The life jacket-clad islanders flooded the meeting in symbolic protest of the city's proposed shoreline restoration project at Strawberry Plant Park. Several spoke in favor of greater shoreline access and preservation of historic structures on the site.
The city was ready with a response.
City Manager Mark Dombroski said the city plans to organize a joint meeting with the Bainbridge Metropolitan Park and Recreation District board to review plans for the park, and take comment and questions from the public.
"This project has been going on since 2004 and a lot has been forgotten and a lot has been misunderstood," Dombroski said.
The park district and city jointly manage the property.
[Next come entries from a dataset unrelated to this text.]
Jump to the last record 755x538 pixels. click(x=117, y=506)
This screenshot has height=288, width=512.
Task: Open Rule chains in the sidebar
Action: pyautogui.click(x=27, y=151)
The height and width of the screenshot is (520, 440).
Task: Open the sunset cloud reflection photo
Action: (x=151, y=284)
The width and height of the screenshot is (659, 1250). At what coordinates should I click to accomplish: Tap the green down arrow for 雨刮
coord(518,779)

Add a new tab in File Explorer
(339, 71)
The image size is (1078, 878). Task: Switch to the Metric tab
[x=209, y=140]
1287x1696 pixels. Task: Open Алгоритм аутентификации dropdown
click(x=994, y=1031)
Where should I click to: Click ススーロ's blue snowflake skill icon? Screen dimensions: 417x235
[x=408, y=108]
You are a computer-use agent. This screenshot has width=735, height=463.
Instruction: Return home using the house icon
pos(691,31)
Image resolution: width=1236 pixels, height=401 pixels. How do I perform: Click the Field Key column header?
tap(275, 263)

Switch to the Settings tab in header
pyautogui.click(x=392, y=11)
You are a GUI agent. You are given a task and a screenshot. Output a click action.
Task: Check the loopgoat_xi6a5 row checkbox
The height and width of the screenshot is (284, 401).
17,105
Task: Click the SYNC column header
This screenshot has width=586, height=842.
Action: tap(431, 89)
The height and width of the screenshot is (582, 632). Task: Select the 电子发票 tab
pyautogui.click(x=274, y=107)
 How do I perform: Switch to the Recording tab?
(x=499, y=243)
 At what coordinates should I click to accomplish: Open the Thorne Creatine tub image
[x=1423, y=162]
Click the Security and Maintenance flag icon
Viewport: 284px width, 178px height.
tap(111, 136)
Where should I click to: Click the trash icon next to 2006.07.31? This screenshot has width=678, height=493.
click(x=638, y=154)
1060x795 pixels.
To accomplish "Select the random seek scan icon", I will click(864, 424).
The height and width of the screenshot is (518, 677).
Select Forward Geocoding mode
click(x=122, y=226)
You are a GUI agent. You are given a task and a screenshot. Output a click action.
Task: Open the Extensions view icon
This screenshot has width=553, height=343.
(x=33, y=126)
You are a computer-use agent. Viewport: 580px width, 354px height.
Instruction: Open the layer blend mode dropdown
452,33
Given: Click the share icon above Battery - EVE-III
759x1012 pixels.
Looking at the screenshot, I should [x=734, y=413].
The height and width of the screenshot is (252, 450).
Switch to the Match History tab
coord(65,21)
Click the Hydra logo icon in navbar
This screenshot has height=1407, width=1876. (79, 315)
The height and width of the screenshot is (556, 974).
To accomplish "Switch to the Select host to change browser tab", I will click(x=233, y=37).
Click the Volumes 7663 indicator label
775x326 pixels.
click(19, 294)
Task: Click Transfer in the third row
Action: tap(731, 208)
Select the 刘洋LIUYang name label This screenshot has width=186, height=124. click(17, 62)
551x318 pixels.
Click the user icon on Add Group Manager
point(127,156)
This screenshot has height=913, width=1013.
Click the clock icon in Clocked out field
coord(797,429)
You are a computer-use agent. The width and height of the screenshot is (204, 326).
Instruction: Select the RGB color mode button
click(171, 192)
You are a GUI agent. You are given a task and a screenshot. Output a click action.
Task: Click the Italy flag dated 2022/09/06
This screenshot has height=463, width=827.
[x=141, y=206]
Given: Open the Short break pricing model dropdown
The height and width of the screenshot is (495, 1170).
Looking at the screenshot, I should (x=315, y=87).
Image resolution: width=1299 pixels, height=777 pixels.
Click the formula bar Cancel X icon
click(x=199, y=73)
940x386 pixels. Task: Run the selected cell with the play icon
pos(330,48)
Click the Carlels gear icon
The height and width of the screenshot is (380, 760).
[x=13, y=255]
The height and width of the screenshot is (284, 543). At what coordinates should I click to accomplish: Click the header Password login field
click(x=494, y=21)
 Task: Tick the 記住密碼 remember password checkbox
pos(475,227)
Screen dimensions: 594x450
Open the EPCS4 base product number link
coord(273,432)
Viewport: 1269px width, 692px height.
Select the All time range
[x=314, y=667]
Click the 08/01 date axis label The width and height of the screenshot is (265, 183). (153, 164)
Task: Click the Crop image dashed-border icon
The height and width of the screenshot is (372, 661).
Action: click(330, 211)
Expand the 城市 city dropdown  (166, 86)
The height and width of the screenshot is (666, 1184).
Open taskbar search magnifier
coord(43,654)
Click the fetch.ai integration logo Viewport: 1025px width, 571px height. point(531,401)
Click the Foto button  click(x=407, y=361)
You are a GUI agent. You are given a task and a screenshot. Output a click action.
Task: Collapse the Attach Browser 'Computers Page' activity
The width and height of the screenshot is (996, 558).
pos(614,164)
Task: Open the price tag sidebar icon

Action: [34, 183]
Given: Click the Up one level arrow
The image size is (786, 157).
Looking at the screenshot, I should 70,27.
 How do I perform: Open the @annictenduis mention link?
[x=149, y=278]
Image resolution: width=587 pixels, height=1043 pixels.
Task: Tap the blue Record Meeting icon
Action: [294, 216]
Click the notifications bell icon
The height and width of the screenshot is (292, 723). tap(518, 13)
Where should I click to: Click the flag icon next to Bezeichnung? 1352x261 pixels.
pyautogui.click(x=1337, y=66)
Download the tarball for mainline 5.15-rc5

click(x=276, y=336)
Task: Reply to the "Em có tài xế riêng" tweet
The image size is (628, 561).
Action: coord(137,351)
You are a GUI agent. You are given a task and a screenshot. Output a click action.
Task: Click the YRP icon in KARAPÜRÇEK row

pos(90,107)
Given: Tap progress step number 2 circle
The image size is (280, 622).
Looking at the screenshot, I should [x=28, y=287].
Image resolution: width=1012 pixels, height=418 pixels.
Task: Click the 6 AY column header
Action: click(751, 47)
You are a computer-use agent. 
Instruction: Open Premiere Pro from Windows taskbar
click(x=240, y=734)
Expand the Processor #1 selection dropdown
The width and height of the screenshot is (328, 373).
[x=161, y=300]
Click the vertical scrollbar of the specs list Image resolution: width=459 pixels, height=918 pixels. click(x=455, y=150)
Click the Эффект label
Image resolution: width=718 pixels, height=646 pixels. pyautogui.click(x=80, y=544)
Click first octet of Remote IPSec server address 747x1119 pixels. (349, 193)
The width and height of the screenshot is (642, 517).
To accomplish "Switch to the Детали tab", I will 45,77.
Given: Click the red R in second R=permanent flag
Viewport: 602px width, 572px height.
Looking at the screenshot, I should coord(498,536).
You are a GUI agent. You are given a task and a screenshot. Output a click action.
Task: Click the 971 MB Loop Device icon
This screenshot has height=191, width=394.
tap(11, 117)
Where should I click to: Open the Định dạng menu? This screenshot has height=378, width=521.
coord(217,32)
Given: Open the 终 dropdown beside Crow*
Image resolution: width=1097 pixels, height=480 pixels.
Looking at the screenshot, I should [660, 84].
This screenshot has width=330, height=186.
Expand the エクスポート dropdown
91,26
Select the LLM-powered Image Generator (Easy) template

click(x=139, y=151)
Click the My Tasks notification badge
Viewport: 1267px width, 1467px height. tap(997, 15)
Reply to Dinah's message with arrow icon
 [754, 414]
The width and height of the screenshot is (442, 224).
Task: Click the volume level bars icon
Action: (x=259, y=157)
The park district will be developing the upland portions.
Dombroski said he had also instructed staff to cease active planning on the project while continuing the permitting process, until a firmer consensus on the park's future could be reached. The project has already missed its fall construction window and the spring of 2010 is now being targeted.
The city's current site plan would create new marshland and nearshore habitat by removing existing concrete bulkheads and a large portion of shoreline.
Island historian Gerald Elfendahl has been actively campaigning for a more active "Cannery Cove Park," and appealed the city's determination of non-significance for the project. Hearing Examiner Margaret Klockars will make a decision on the appeal of the city's SEPA determination by Aug. 7.
Elfendahl said he was pleased to hear a new dialogue was starting.
"We've had a lot of discussion about Cannery Cove, and we're glad to hear that we'll have a discussion with you," Elfendahl said.
Several islanders joined Elfendahl in calling for greater waterfront access and historic preservation.
"There's something magic that happens when water gets involved," Ed Kushner said. "I think we need to keep it so we can all use it easily and freely."
But a number of citizens were on hand to counter the life-jacket crowd.
Several said they supported the city's plans to restore habitat for salmon and other marine fauna and flora.
Ian Bentryn recalled that Strawberry Plant Park had come to the city as part of a land swap with a developer for John Nelson park.
The current Strawberry Plant site is beautiful, Bentryn said, "except for the fact that it's a mess of concrete dumped into Puget Sound."
But he said the city's plans could unlock its potential.
"I think that John Nelson could be proud of the park that will be created both for people and wildlife," Bentryn said.
Rod Stevens called for a renewed public process and said the rift the project had created was noteworthy.
"It's alarming to me that on an island that values historic preservation and environmental preservation, we have a project that pits the two groups against each other," he said.
A date for the informational meeting has yet to be set, but Dombroski said he hopes to schedule it in the next two weeks.